Personal life
- Born: c. 299 AH / 911 CE Baghdad, Abbasid Caliphate
- Died: 334 AH / 945 CE Damascus, Ikhshidid State
- Era: Islamic golden age
- Main interest: Fiqh
- Notable work: Mukhtasar al-Khiraqi [ar]

Religious life
- Religion: Islam
- Denomination: Sunni
- Jurisprudence: Hanbali
- Creed: Athari

Muslim leader
- Teacher: Abu Bakr al-Marrudhi, Harb al-Kirmani, Salih ibn Ahmad ibn Hanbal, Abdullah ibn Ahmad ibn Hanbal
- Students Ibn Battah, Abu al-Hasan al-Tamimi, Ibn Samʿūn, Abū Bakr al-Muqriʾ;

= Al-Khiraqi =

Hanbali legal jurist (911–945)

Abū al-Qāsim ʿUmar ibn al-Ḥusayn al-Khiraqī al-Baghdadi (Note: أبو القاسم عمر بن الحسين الخرقي البغدادي) (c. 911 – 945/46) was a prominent Sunni jurist of Hanbali school.
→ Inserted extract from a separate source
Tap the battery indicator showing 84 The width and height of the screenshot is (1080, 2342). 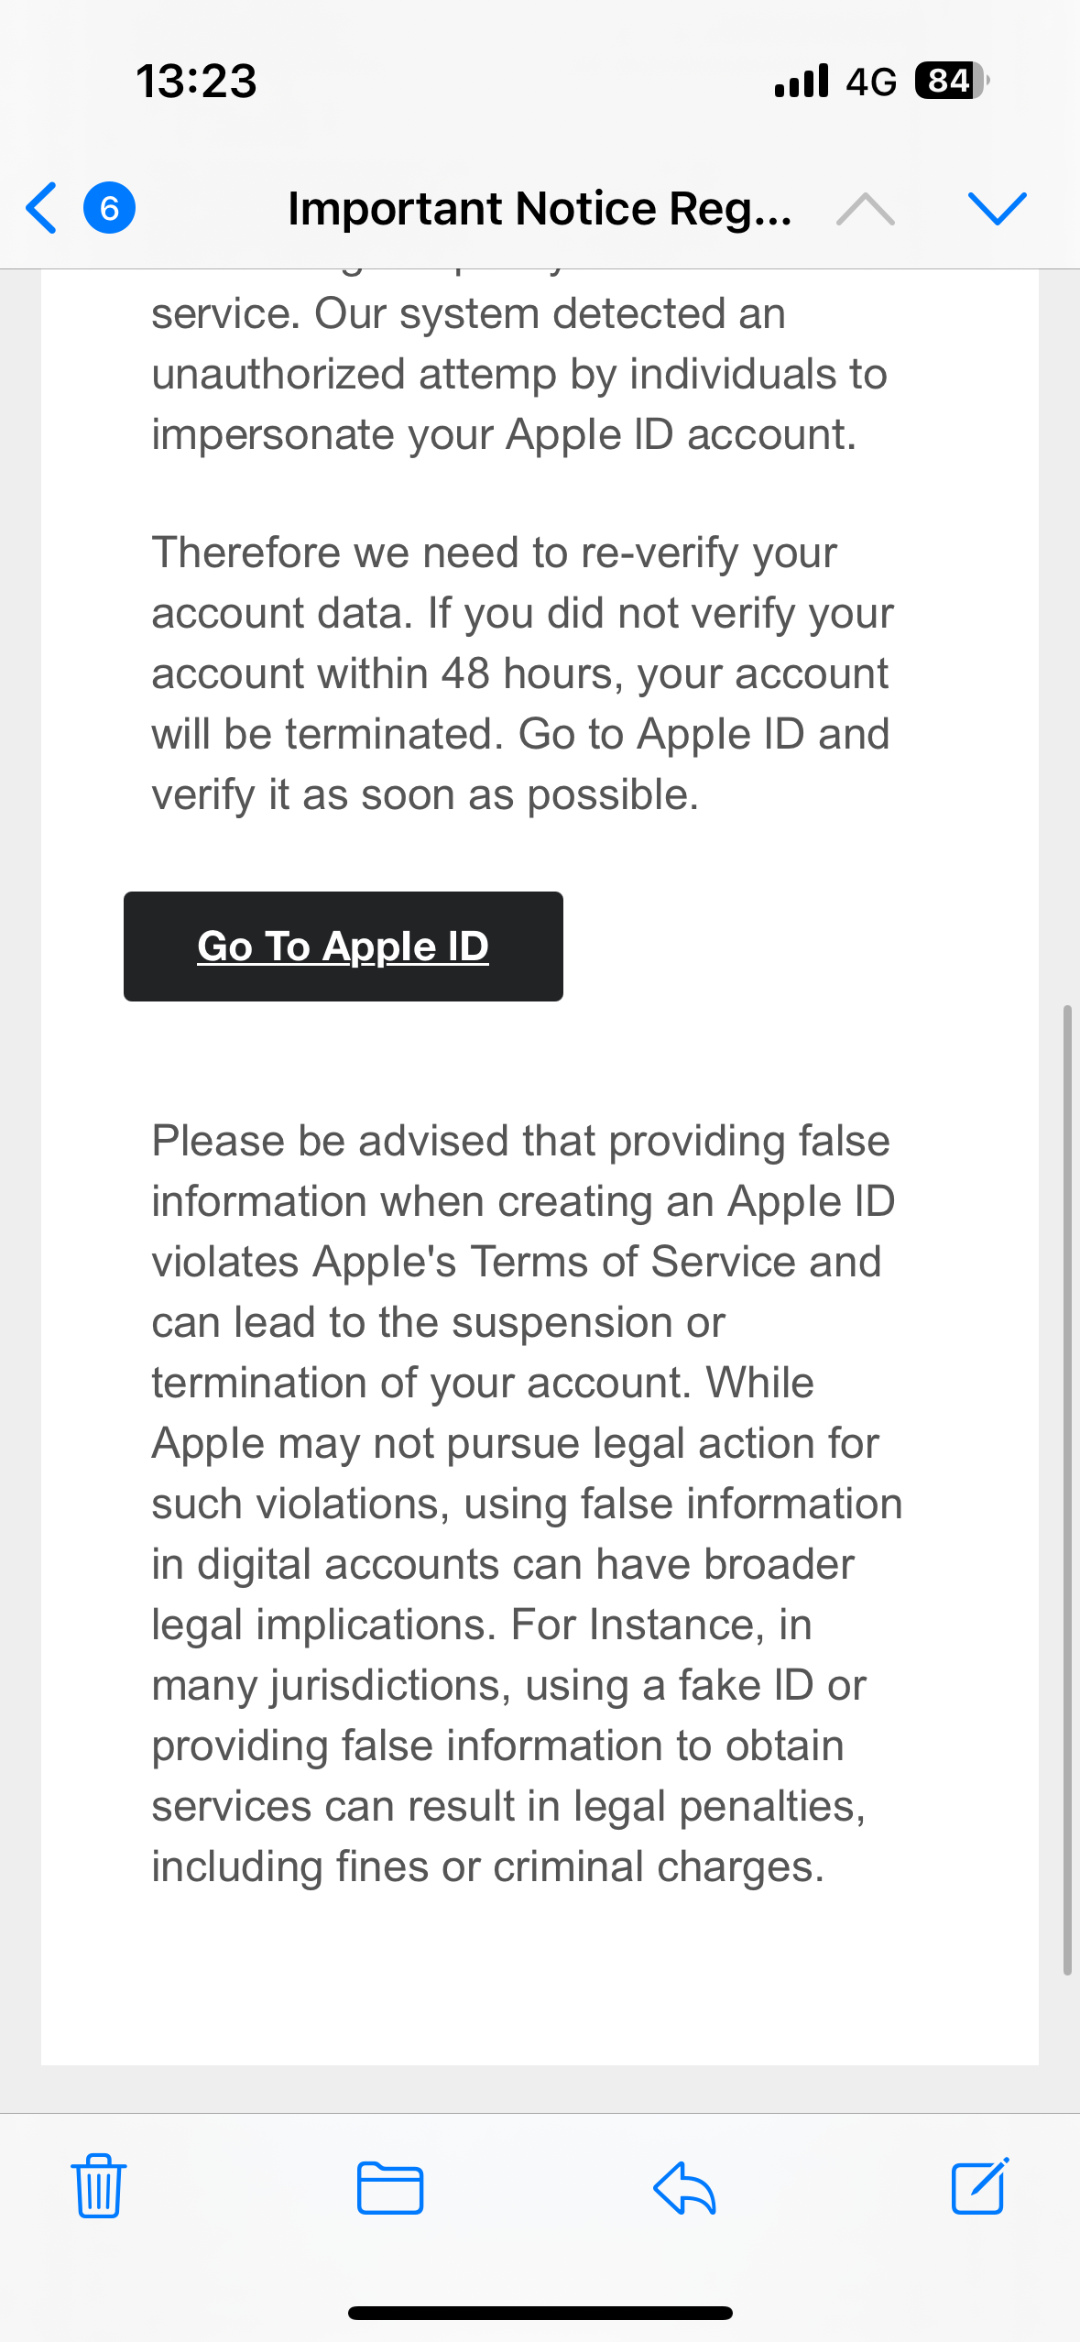tap(951, 81)
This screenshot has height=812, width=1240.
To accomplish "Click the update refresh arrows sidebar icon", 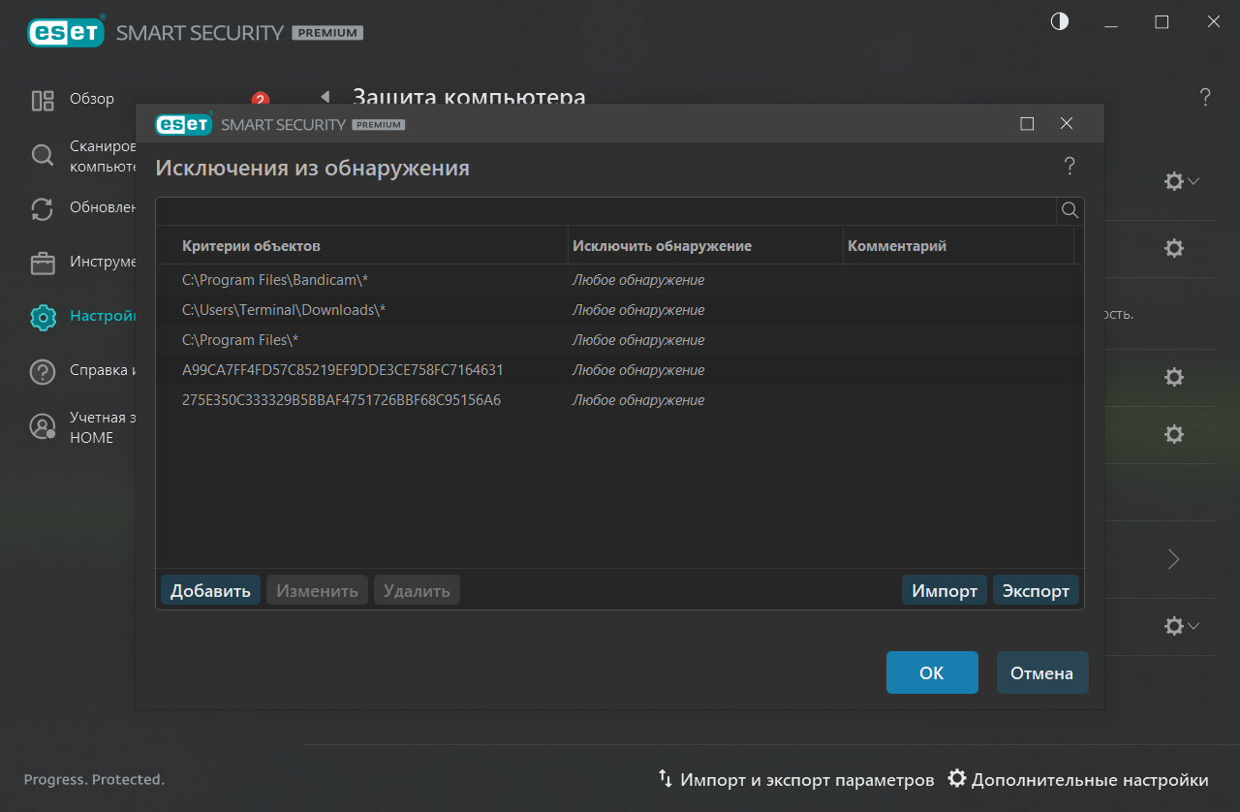I will click(x=43, y=208).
He is best known for his work Mukhtasar al-Khiraqi (al-Mukhtasar fi al-Fiqh), the only surviving text attributed to him. This was the first legal compendium composed for the Hanbali school of law, and it was later subject of comprehensive commentary titled Al-Mughnī, authored by Hanbali scholar Ibn Qudama. The Mukhtasar was widely accepted by his contemporaries among the Hanbalis and by the generation after that.